CITY ISLAND — Some evenings when Barbara Burn Dolensek sits on the porch of her 113-year-old Victorian home on the western edge of City Island, she can glimpse the Empire State Building.
“I can see that New York’s there,” said Dolensek, 73. “It’s close — but not that close.”
Such is the appeal of the roughly 1.5-mile-long island across the bridge from Pelham Bay Park: it’s just a train (6) and a bus (Bx29) ride away, yet once you’ve arrived, it’s as if you've found a secret seaside village.
No longer the shipbuilding hub that it was for more than a century, City Island remains anchored to the sea — there are marinas, anglers, yacht clubs and, of course, seafood restaurants.
Some 4,500 people live on the island, but it’s visitors’ cars that line the main drag on warm weekend evenings — crawling past the town’s single gas station, school and bank — to reach those famed eateries.

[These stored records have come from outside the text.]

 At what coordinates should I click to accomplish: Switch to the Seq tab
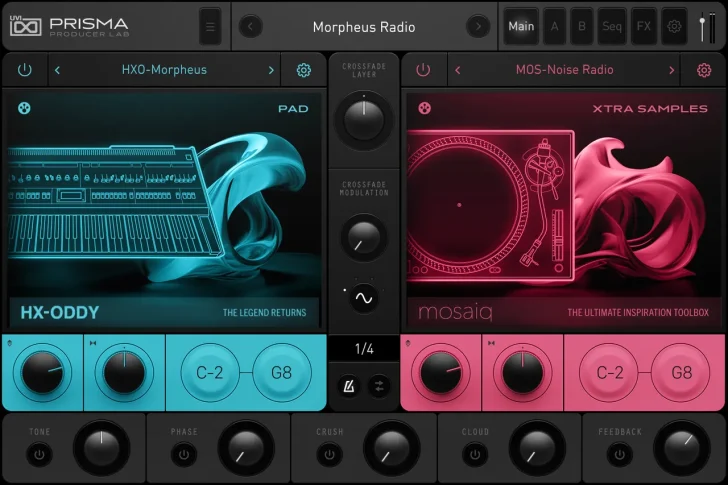point(611,27)
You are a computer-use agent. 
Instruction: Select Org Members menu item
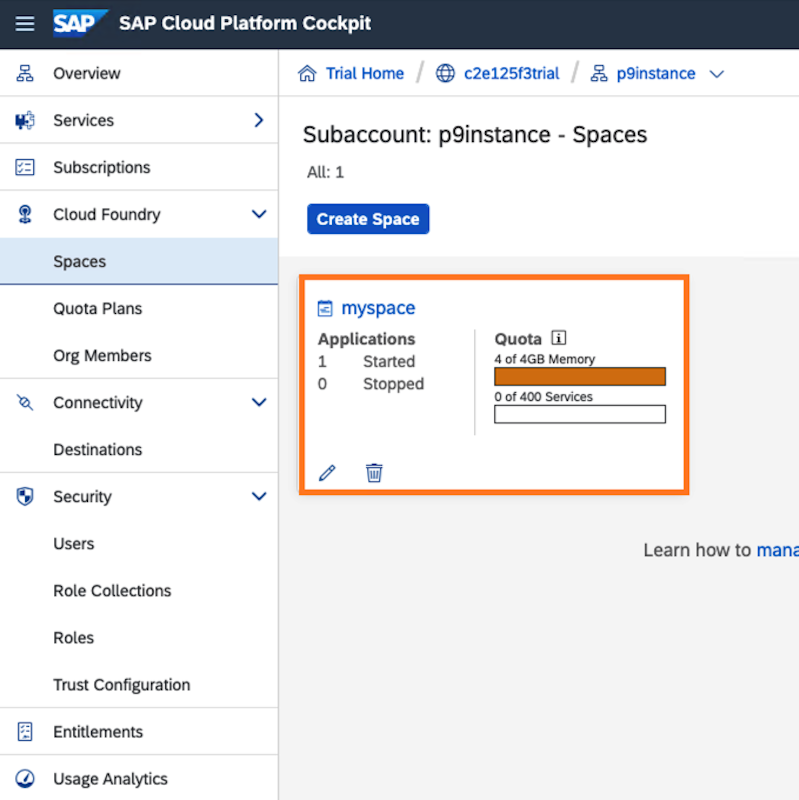tap(102, 355)
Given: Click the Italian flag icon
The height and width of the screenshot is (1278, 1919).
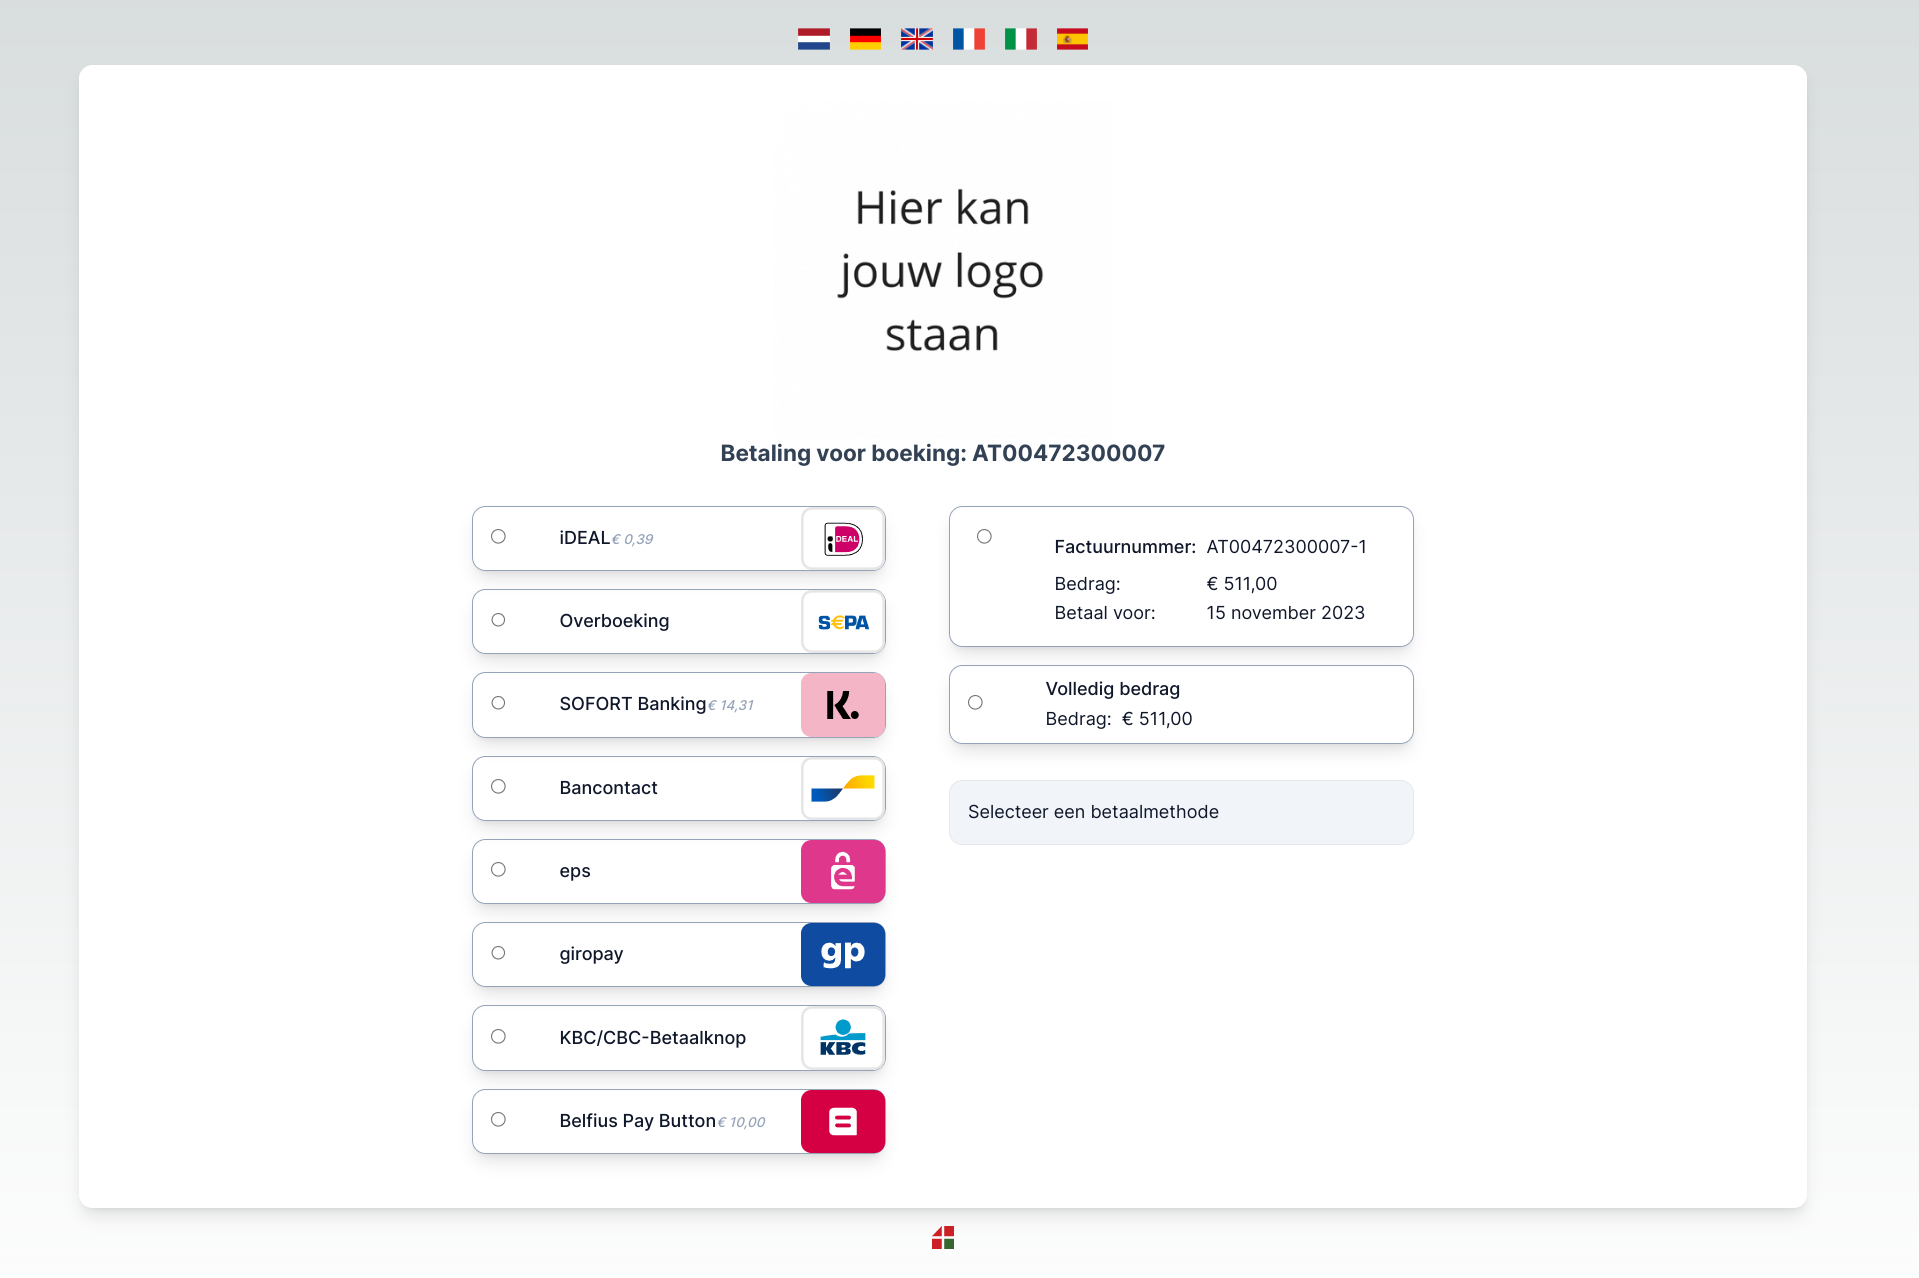Looking at the screenshot, I should (x=1020, y=39).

But no worries — most clam diggers (City Island old-timers) welcome mussel suckers (that would be you).
If City Island was once renowned for shipbuilding, it’s now known for something else entirely.

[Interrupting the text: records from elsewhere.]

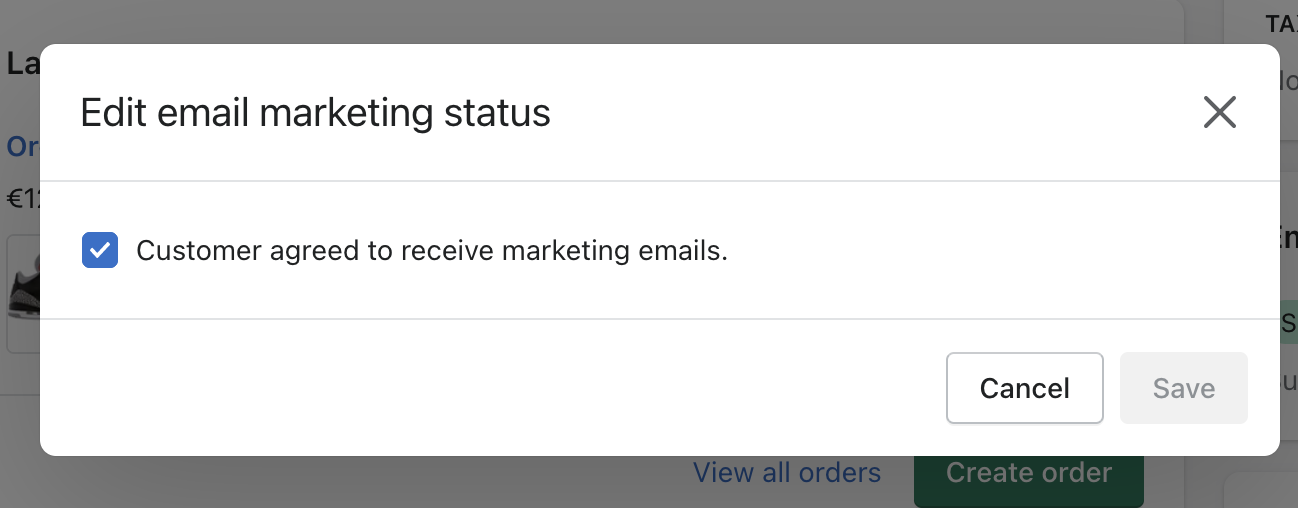Click the blue checkmark icon in the checkbox
The image size is (1298, 508).
pos(100,250)
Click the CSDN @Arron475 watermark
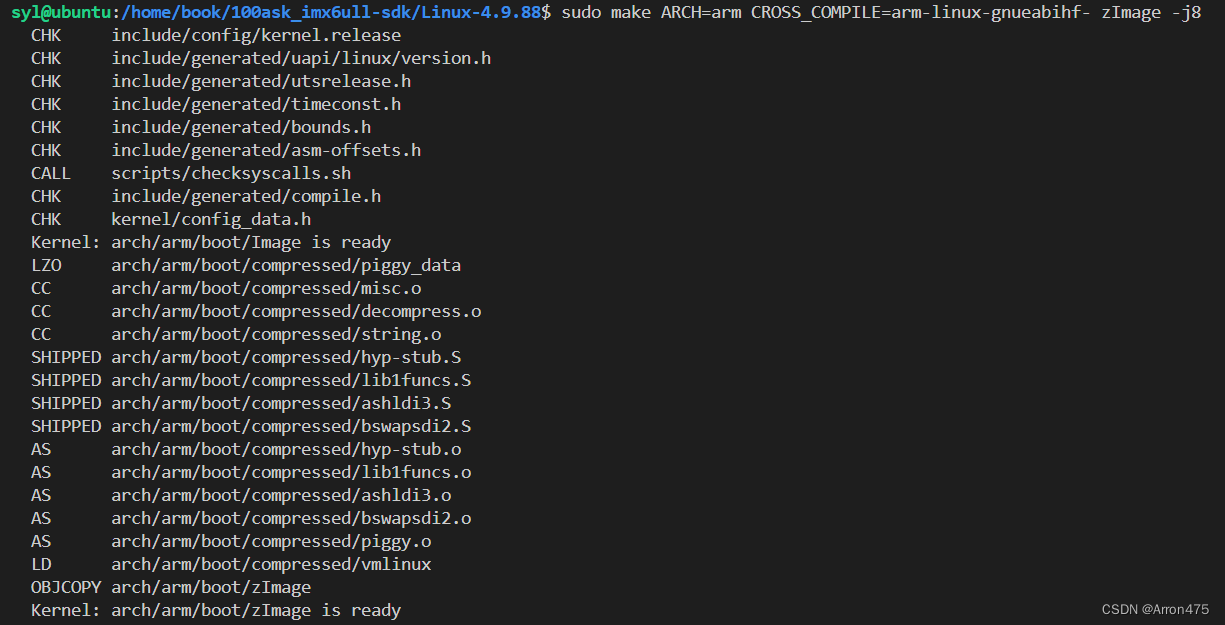The height and width of the screenshot is (625, 1225). tap(1155, 609)
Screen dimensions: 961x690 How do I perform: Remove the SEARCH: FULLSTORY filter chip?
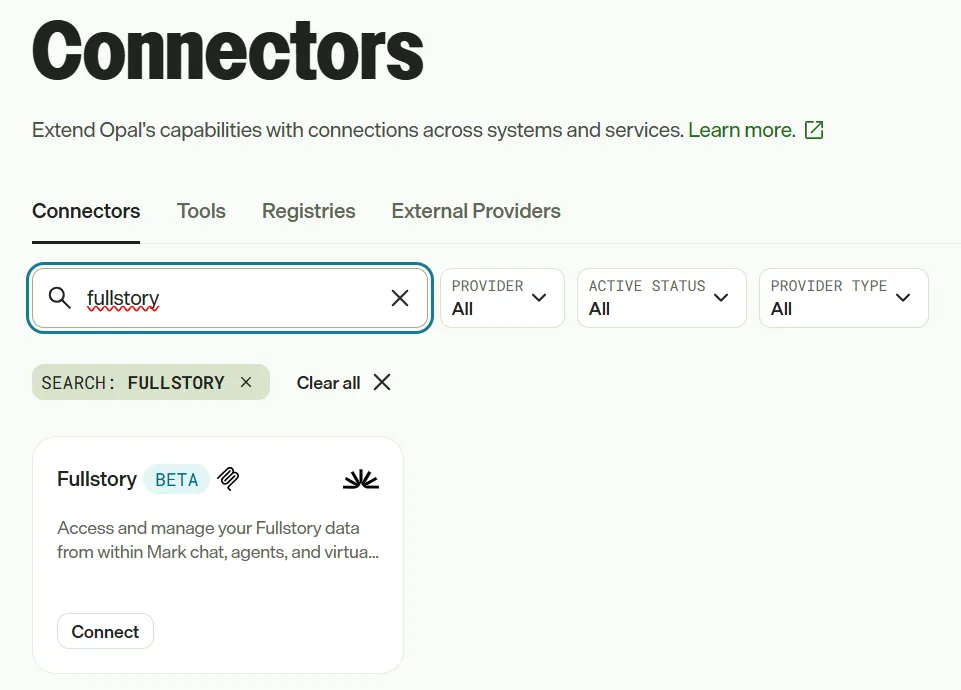point(246,382)
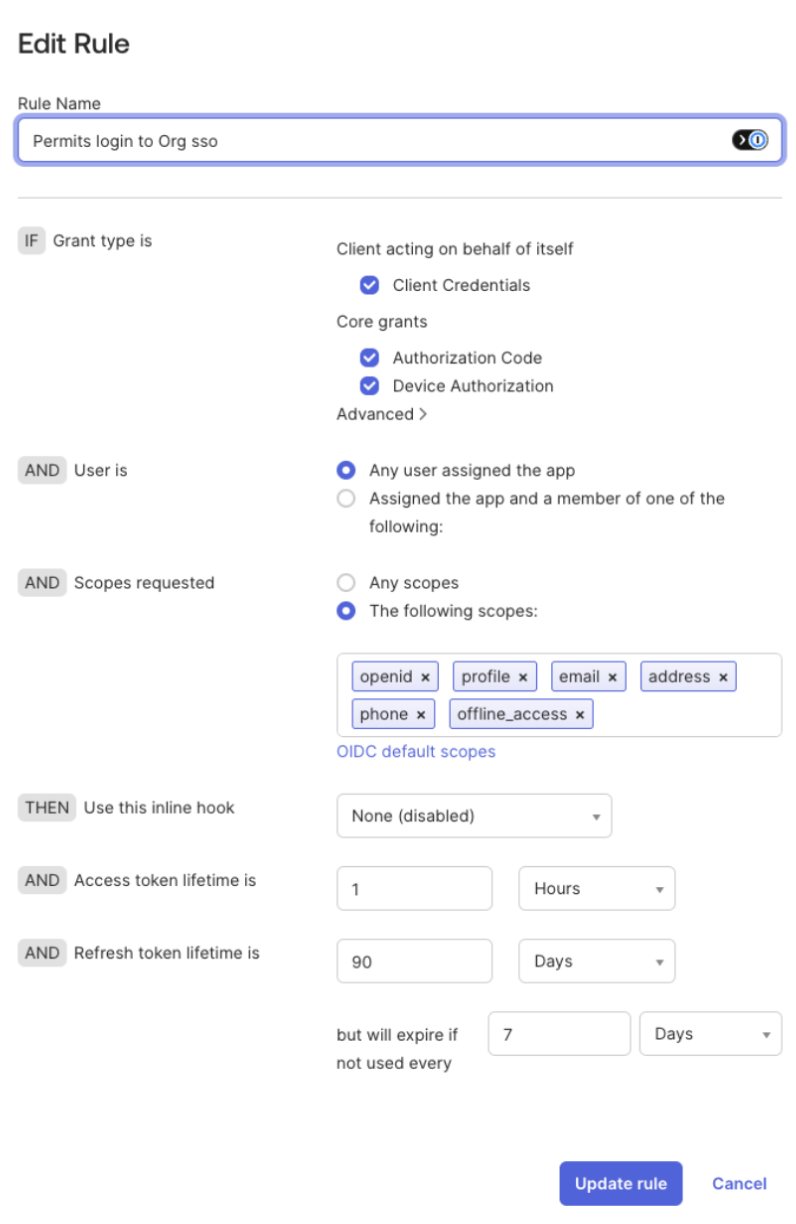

“Everywhere you used to see boat yards,” said John Persteins, owner of the nautical curio store, Trader John’s. “Now it’s pretty much a restaurant island.”

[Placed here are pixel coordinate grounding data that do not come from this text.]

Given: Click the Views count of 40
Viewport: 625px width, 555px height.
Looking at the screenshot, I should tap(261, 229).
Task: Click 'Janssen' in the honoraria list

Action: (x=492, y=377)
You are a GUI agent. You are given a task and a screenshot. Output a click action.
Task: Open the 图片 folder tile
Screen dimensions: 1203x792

There are at least 30 places to find food along the central strip, City Island Avenue, estimates Dolensek — “everything from white tablecloth to fried fish.”
Of course, seafood is the main draw. For that, head to the island’s north or south ends.
In the upper half, among others, there are the Lobster House (691 Bridge Street), whose giant neon crustacean sign sadly toppled during Sandy, Crab Shanty (361 City Island Ave.), with its famous garlic bread, and Seashore Restaurant and Marina (591 City Island Ave.), with its popular clam chowder and waterfront views.
At the other end are Sammy’s Shrimp Box (64 City Island Ave.) and Fish Box (41 City Island Ave.), the latter a lively 500-seater, Tony’s Pier (1 City Island Ave.), which caught fire during Sandy but promises to reopen before the end of 2013, and Johnny's Reef (2 City Island Ave.), which offers fried seafood, frozen drinks and a sweeping vista of the Long Island Sound.
For more turf options, try Artie’s (394 City Island Ave.), whose logo of a cow and lobster jumping over the moon hints at its menu options, Bistro SK (273 City Island Ave.), which claims to be the Bronx’s only French restaurant, and the Black Whale (279 City Island Ave.), a local favorite with brunch, pasta and backyard seating.
No summer excursion to the island is complete without a stop at Lickety Split (295 City Island Ave.), a cheerful ice-cream cottage that scoops out cake-flavored “Birthday Bash,” coffee-and-fudge “Bittersweet Sinphony” and ever-popular “Red Velvet.”
If you find a free moment between all those meals, you can explore the fully walkable island.
“That helped pay the heat one winter,” quipped Dolensek, who is vice president of the island’s Historical Society, which runs the free museum.
Check out the museum's shipbuilders’ tools, model minesweeper, the naval warship designed and built on the island during WWII, and Revolutionary War cannon ball unearthed in nearby Pelham Bay Park.
Then stroll down City Island Avenue, where alongside the restaurants sit art galleries, gift shops and antique stores, including Trader John’s (246 City Island Ave.).
Stop to marvel at Grace Episcopal Church (116 City Island Ave.), constructed in the 1860s by island shipyard carpenters who styled the rafters like a ship’s hull, Pelham Cemetery (King Avenue), with its views of Hart Island and graves dating to the Revolutionary War, and Ambrosini Field (City Island Avenue near Winter Street), a playground where the equipment is ship-shaped.
If you start to feel landlocked, head to Jack’s Bait and Tackle (551 City Island Ave.), where a four-person motorboat rents for about $70 per day on the weekend. But be warned: the owners suggest lining up by 4:30 a.m., since the first-come, first-serve rentals are quickly snatched up after the 6 a.m. opening.
Like most places, the island’s real treasure is its people, who pride themselves on being down to earth (and sea).
“You can be what you are,” said Barbara Hoffman, a Historical Society board member. “There’s no pretense.”
Her husband, Frank, an 81-year-old clam digger, grew up on the island then raised his family there. He still kayaks or swims around it daily.
Good places to meet locals like the Hoffmans are the island’s half-dozen or so yacht clubs, such as the Morris (25 City Island Ave.) or the Harlem (417 Hunter Ave.), where pints of beer in the glass-walled bar complement the sunset-facing views.
If you’re not content to converse with the natives, then try biting into one at Papa John’s Deli (325 City Island Ave.), where the cheesy, meaty sandwiches are named for the people (Eddie, Mattie, Caitlyn, Chelsea) and the workers (FDNY, NYPD, Sanitation) who eat there.
“I know everybody here,” bragged owner Steven Cottrell, speaking not just of his store, but of the island. “I could write a book about this place.”